Les principes du droit international doivent être respectés au Venezuela, tout comme la volonté du peuple de ce pays, peut-on lire dimanche dans un communiqué de l'Union européenne (UE) soutenu par tous les Etats membres à l'exception de la Hongrie.
Lors d'une opération militaire menée samedi au Venezuela, les États-Unis ont capturé le président Nicolas Maduro, qui a été emmené à New York pour y être jugé. Il s'agit de l'intervention la plus directe de Washington en Amérique latine depuis l'invasion du Panama en 1989.
"L’UE rappelle que, quelles que soient les circonstances, les principes du droit international et la Charte des Nations Unies doivent être respectés. Les membres du Conseil de sécurité des Nations Unies ont une responsabilité particulière à cet égard, car ces principes constituent un pilier de l’architecture de sécurité internationale", a écrit la haute représentante de l’UE pour les affaires étrangères et la politique de sécurité, Kaja Kallas, dans un communiqué soutenu par 26 des 27 États membres de l’UE.
La déclaration conjointe appelle toutes les parties à la retenue afin de garantir une solution pacifique à cette crise.
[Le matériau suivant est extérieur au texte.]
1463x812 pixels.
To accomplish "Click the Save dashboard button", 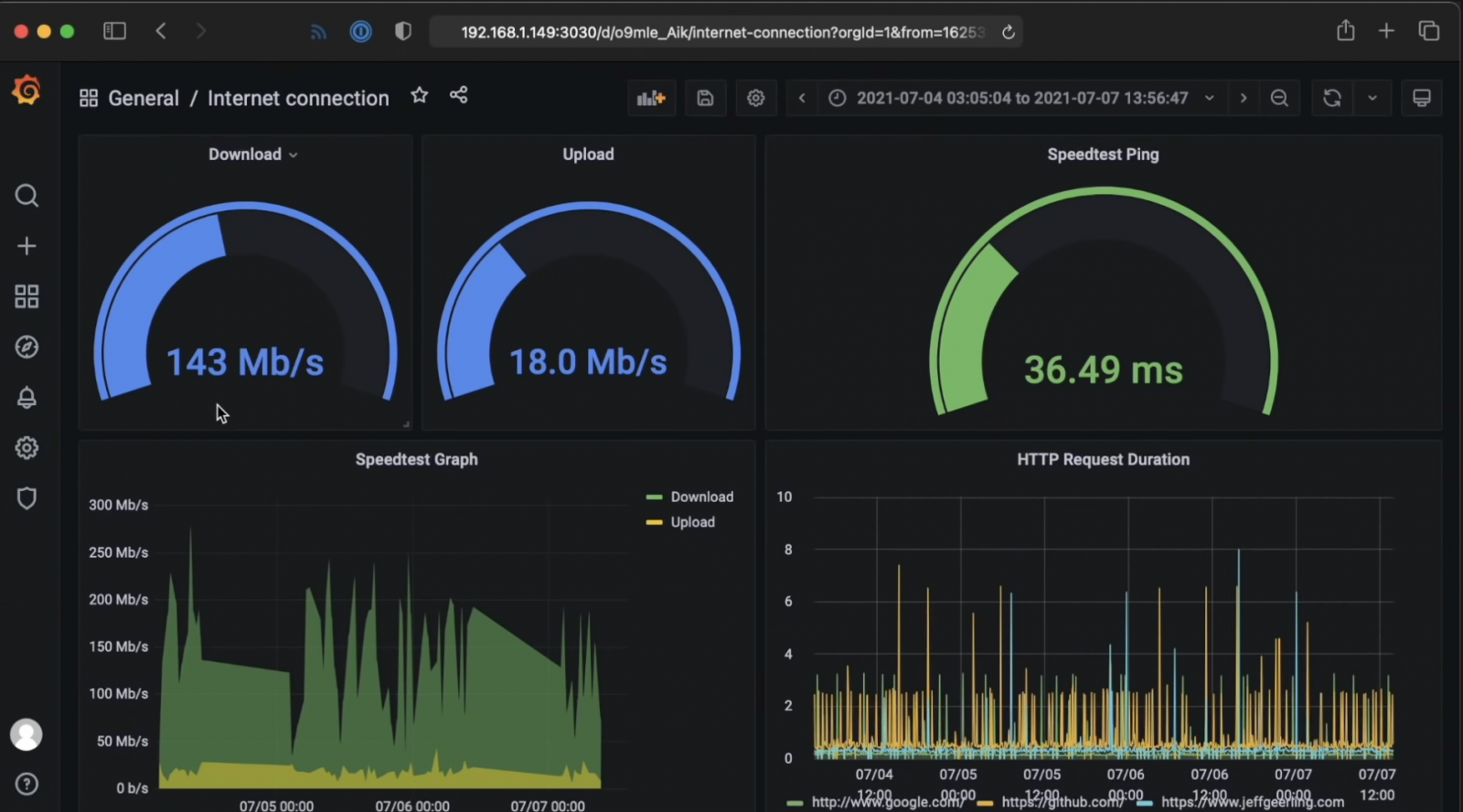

L'UE considère que Nicolas Maduro n'avait aucune légitimité démocratique et plaide pour une transition démocratique conforme à la volonté du peuple vénézuélien.
"Le respect de la volonté du peuple vénézuélien demeure le seul moyen pour le Venezuela de rétablir la démocratie et de résoudre la crise actuelle", peut-on lire dans le communiqué.
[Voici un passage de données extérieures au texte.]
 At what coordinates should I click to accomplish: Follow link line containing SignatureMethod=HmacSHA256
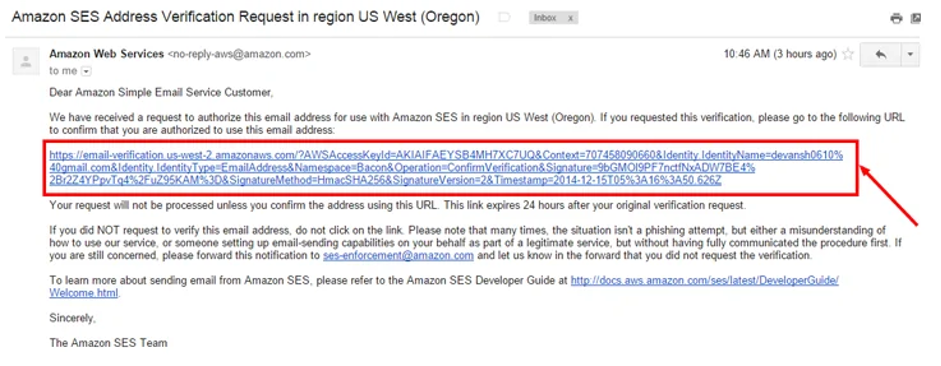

L’UE dit partager le souci de lutter contre la criminalité organisée et le trafic de stupéfiants. Ces défis doivent selon elle être relevés "par une coopération soutenue, dans le plein respect du droit international et des principes d’intégrité territoriale et de souveraineté".
Nicolas Maduro est détenu à New York en attendant sa comparution devant le tribunal lundi pour des accusations liées à la drogue. Il a été inculpé en 2020 par les États-Unis, notamment pour complot en vue de commettre un narcoterrorisme. Il a toujours nié ces accusations.
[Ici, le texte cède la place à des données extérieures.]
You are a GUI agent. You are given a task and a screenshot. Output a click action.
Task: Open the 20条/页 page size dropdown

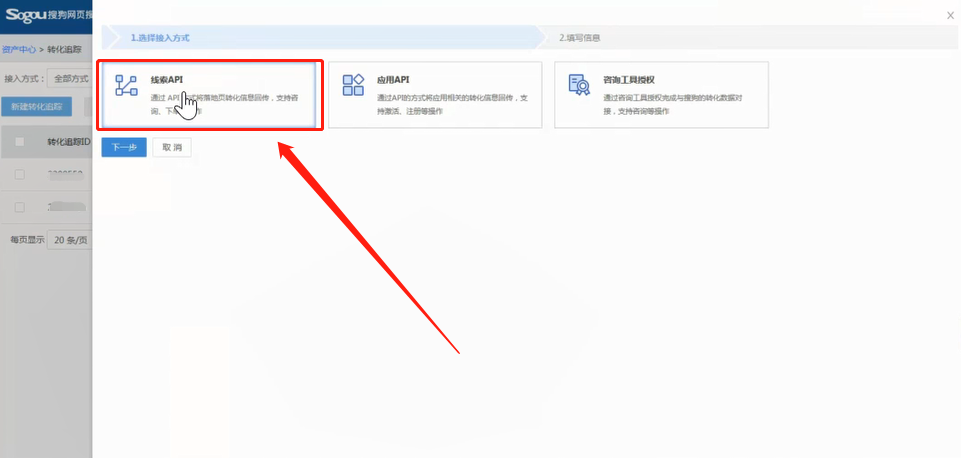(x=69, y=240)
L'UE dit être en contact étroit avec les États-Unis et d'autres partenaires.
Un porte-parole de la représentation hongroise auprès de l'UE n'a pas immédiatement répondu à une demande de commentaire sur les raisons pour lesquelles le pays n'a pas signé la déclaration.
(Reportage de Kate Abnett, Sudip Kar-Gupta, Lili Bayer Version française Elizabeth Pineau)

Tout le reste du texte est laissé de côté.